* **Belge metni**:
Devamında: “Her alanda insanı yeni baştan, yeni esaslarla kurmamız lazım; yeni kıymetlerle yaşayan bir insan. Hâlbuki bu imkânsız...”
Evet, eskiden kötülükler vardı ama bu kadar görünür değildi. Yeni medya araçları, dijital devrimin getirdiği avantajlar ve dezavantajlar. Dolayısıyla bu yeni normali eski dönemlerle kıyaslamak kolay yönetebilmek ise zordur. Bilim, bilgi birikimi, dünyayı tanımak, donanım, sorumluluk, ciddiyet, liyakat, güven, disiplin esastır. Harici kontrolden çıkan, yönetilmesi güç bir toplumla yüzleşme halini içinde bulunduğumuz duruma bakarak anlayabiliriz.
Bugün Türkiye’nin en büyük sorunu nedir sorusuna ekonomi cevabı verilir. Yapılan araştırmalar ve pratikte yaşananlar zaten bunu doğruluyor. Aslına bakılırsa sorunun kaynağı ekonomiyi bozan etkenler nedir sorusunun cevabında.
Ekonomik bozulma mı sosyal çürümeye, yoksa sosyal çürüme mi ekonominin bozulmasına neden olur? Birbiriyle doğrudan bağlantılı iki konu üzerinde durmamız gerekir. İnsan kötülük yapmaya, azmaya müsait bir varlıktır. Bu yüzden peygamberler gelmiş, ayetler inmiş, devletler, yasalar, kanunlar ve kurallar ortaya çıkmıştır.
Kız çocuklarının diri diri toprağa gömülen cahiliye dönemi 610 yılında Hz. Muhammed'in (S.A.V.) peygamber olması, yani vahyin nazil olmaya başlaması ile sona ermiştir. Çünkü O, Muhammedü’l-Emîn’di, güvenilir bir yöneticiydi.

* **Görevler**:
**1)** Belge metnine göre kız çocuklarının diri diri toprağa gömüldüğü cahiliye dönemi hangi yılda sona ermiştir?
**2)** Belge metninde, insanın kötülük yapmaya müsait bir varlık olması yüzünden gelen, inen veya ortaya çıkan şeylerin hepsini sıralayın.
**3)** Lütfen sosyal çürüme ile ekonomi arasındaki ilişkiyi ele alan yazıyı son cümlesinden sonra sürdürün.

* **Malzeme**:
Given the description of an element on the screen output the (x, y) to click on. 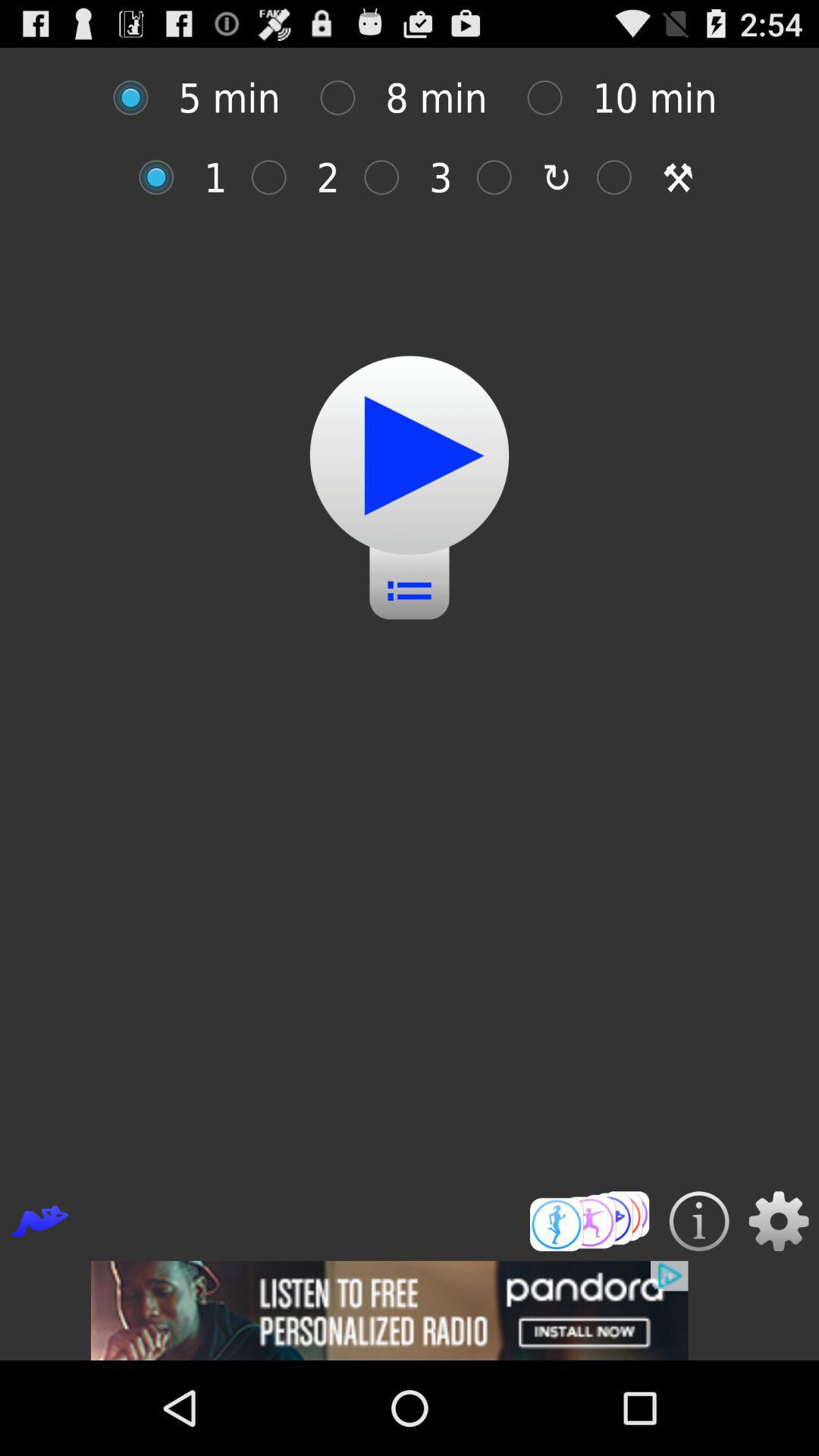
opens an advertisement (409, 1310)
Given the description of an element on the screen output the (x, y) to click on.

* **Cevap listesi**:
**1)** 610 yılında, Hz. Muhammed'in (S.A.V.) peygamber olmasıyla sona ermiştir.

**2)** Peygamberler, ayetler, devletler, yasalar, kanunlar, kurallar

**3)**
Din kötülükleri engellenme noktasında belirleyicidir ama yeterli değildir. Nitekim dindarlık iddiasında bulunan fetö ve benzeri yapılarda olduğu gibi insanların din istismarı ile kötülükte sınır tanımazlığına çok kez şahit olduk, oluyoruz.
Devlet kurumlarına, devlet yöneticilerine, yasalara ve kanunlara güven sarsıldığı noktada toplumsal bozulma hissedilir derecede artış gösterir. Buna bağlı olarak ekonomik bozulma kaçınılmaz hale gelir. Ekonomik bozulma ile toplumsal çürüme tabana yayılır…
Öncelikle insanların zihin dünyasına şu bilinç yerleşmeli. Bir haksızlığa uğradığımda devletim, kanunlar yanımda olacak. Bir suç işlediğimde kanunlar cezamı verecek. Bu inanç sarsıldığı her an ziyandayız demektir. Polatlar davası, Narin Güran cinayeti ile gündemden düştü. İki vahim hadise de toplumsal çürümenin en bariz örneği olarak karşımızda duruyor.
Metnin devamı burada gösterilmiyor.